Evidence for a common siderophore transport system but different siderophore receptors in Neurospora crassa

Abstract

Uptake and competition experiments were performed with N. crassa and Penicillium parvum by using 14C-labeled coprogen and 55Fe-labeled ferrichrome-type siderophores. Several siderophores of the ferrichrome family, such as ferrichrome, ferricrocin, ferrichrysin and tetraglycyl-ferrichrome as well as the semisynthetic ferricrocin derivatives O-(phenyl-carbamoyl)-ferricrocin and O-(sulfanilyl-carbamoyl)-ferricrocin were taken up by N. crassa.
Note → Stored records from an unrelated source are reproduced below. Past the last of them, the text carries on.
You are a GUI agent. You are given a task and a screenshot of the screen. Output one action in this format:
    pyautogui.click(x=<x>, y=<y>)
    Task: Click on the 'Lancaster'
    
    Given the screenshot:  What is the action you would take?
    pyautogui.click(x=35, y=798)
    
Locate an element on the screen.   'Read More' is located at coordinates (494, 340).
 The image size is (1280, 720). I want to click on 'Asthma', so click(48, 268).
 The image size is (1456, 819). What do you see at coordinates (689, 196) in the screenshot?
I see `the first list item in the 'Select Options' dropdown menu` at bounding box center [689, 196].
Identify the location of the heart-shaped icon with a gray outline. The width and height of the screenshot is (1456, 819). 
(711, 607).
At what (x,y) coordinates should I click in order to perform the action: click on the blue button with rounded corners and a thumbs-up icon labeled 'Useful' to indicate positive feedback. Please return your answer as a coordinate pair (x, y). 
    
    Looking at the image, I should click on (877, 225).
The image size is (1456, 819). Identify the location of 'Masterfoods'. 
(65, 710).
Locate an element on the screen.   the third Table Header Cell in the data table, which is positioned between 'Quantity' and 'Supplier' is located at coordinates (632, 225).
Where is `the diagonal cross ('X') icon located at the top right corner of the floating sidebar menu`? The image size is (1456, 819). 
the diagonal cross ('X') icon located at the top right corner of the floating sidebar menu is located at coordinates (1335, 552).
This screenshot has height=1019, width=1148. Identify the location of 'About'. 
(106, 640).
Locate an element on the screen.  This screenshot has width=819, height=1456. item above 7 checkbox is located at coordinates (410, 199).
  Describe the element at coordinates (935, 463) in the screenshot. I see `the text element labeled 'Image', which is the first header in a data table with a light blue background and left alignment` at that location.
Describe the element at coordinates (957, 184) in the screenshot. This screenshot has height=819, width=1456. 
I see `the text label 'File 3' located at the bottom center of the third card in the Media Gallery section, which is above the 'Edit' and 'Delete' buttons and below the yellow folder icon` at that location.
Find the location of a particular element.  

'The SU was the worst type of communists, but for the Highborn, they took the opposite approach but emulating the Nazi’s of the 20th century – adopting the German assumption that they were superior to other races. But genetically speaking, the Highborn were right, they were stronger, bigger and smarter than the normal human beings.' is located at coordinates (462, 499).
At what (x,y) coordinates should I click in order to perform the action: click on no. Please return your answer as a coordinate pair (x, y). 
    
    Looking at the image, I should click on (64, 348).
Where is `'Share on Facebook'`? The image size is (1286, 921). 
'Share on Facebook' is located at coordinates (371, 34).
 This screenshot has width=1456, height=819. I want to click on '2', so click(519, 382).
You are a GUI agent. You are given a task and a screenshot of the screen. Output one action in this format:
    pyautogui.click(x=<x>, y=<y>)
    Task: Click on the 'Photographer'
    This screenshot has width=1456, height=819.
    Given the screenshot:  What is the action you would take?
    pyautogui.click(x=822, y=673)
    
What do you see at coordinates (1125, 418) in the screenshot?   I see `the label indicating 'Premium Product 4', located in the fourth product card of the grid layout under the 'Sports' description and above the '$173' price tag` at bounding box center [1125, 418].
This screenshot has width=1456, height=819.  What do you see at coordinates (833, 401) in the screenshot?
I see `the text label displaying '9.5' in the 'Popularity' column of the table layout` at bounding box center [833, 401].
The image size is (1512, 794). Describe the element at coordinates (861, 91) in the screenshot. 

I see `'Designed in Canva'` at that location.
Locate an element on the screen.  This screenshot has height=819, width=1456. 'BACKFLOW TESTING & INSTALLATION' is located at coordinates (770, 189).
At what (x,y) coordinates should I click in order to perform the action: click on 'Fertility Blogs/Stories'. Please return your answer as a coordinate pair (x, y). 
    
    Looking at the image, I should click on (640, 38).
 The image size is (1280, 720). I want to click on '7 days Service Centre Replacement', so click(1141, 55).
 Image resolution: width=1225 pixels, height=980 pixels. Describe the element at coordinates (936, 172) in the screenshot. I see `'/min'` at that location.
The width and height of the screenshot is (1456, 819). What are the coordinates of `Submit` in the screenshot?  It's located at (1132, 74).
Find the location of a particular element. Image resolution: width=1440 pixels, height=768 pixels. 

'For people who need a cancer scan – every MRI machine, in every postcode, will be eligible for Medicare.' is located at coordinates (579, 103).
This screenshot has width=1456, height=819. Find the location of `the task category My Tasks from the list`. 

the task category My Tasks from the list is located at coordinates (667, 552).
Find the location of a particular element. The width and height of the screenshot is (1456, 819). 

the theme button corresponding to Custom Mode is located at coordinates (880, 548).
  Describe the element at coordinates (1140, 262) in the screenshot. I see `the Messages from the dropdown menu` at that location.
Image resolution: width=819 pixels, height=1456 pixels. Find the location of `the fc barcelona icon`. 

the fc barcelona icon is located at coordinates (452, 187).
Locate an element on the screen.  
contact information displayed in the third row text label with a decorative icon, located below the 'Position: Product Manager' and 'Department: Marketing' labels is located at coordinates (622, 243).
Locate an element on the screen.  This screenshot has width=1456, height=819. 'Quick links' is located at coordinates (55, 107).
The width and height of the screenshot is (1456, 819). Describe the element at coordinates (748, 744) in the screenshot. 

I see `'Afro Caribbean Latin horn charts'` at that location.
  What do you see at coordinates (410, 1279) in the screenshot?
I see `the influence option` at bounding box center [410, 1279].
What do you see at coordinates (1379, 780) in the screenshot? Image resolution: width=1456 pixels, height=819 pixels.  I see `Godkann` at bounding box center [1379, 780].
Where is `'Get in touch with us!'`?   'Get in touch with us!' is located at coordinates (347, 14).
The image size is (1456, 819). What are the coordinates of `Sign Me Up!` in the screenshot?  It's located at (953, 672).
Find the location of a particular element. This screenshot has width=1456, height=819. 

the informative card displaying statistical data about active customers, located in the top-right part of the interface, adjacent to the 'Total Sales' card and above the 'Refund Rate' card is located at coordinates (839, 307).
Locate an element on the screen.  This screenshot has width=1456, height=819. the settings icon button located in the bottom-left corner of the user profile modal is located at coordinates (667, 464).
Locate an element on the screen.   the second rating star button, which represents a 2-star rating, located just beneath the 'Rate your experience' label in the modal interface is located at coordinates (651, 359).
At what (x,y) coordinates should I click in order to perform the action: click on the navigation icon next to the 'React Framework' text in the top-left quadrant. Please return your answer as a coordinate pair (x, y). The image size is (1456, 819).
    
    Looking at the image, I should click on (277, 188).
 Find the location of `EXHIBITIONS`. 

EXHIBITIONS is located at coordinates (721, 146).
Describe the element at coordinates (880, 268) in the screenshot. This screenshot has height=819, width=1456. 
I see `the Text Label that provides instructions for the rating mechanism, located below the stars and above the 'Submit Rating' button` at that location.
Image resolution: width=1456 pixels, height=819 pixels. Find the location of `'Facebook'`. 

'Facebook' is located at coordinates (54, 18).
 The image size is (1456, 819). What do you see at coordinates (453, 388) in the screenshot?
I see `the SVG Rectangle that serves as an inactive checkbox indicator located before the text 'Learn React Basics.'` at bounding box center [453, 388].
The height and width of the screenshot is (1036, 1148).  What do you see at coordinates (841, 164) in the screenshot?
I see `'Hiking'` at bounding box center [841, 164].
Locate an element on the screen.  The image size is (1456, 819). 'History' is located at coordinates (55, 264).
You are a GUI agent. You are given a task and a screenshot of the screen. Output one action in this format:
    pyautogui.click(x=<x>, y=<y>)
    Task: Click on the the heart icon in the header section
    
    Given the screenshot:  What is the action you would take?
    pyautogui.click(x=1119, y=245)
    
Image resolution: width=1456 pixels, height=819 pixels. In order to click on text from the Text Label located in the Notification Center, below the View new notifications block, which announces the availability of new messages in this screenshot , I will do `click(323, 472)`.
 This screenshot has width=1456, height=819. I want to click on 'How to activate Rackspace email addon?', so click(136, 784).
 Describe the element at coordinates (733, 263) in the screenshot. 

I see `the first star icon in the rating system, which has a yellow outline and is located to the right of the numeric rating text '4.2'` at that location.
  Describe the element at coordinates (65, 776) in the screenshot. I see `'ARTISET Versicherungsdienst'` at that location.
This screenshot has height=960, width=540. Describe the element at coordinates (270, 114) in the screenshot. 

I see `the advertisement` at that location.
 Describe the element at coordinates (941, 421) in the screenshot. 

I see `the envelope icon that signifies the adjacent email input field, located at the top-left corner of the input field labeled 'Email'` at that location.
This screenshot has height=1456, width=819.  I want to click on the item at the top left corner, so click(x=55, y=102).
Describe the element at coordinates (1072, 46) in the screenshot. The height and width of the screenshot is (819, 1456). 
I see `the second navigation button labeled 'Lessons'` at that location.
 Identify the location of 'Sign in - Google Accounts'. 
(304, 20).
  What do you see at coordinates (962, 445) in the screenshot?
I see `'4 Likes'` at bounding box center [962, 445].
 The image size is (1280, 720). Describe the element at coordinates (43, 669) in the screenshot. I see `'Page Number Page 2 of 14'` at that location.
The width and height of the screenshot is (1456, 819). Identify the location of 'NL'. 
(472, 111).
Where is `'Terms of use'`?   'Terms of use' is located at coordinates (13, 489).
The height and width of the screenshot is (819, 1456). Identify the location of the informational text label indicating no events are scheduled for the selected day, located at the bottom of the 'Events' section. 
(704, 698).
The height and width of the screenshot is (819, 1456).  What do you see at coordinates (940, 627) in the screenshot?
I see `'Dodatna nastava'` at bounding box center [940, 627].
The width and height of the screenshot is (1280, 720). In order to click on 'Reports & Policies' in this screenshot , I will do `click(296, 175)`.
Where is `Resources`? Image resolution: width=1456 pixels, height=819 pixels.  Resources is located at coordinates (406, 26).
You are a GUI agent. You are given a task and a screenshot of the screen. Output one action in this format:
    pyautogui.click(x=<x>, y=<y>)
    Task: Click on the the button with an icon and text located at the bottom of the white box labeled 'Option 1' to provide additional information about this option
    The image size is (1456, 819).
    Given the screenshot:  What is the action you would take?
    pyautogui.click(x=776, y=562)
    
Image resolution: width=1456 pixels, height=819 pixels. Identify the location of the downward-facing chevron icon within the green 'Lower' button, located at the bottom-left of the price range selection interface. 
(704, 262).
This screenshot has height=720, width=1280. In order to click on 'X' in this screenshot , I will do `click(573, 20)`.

The ferrichrome-type siderophores used vary in the structure of the peptide backbone but possess a common .LAMBDA.-cis configuration about the Fe center and 3 identical ornithyl-.delta.-N-acetyl groups as surrounding residues. These ferrichrome-type siderophores are recognized by a common ferrichrome receptor. The ferrichrome receptor is .lambda.-cis specific from the inability to take up the synthetic enantiomers, enantio-ferrichrome and enantio-ferricrocin, possessing a .DELTA.-cis configuration about the Fe center. Coprogen, possessing a .DELTA.-absolute configuration and 2 trans-anhydromevalonic acid residues around the metal center, was also taken up by N. crassa and was competitively inhibited by the ferrichrome-type siderophores. The existence of a common siderophore transport system but the presence of different siderophore receptors in N. crassa, is proposed. Ferrirubin, which is very slowly transported by N. crassa, inhibited both coprogen and ferrichrome-type siderophore transport. Contrary to the findings with N. crassa, transport experiments with P. parvum revealed the presence of a ferrichrome receptor but the absence of a coprogen receptor; coprogen was neither transported nor did it inhibit the ferrichrome transport.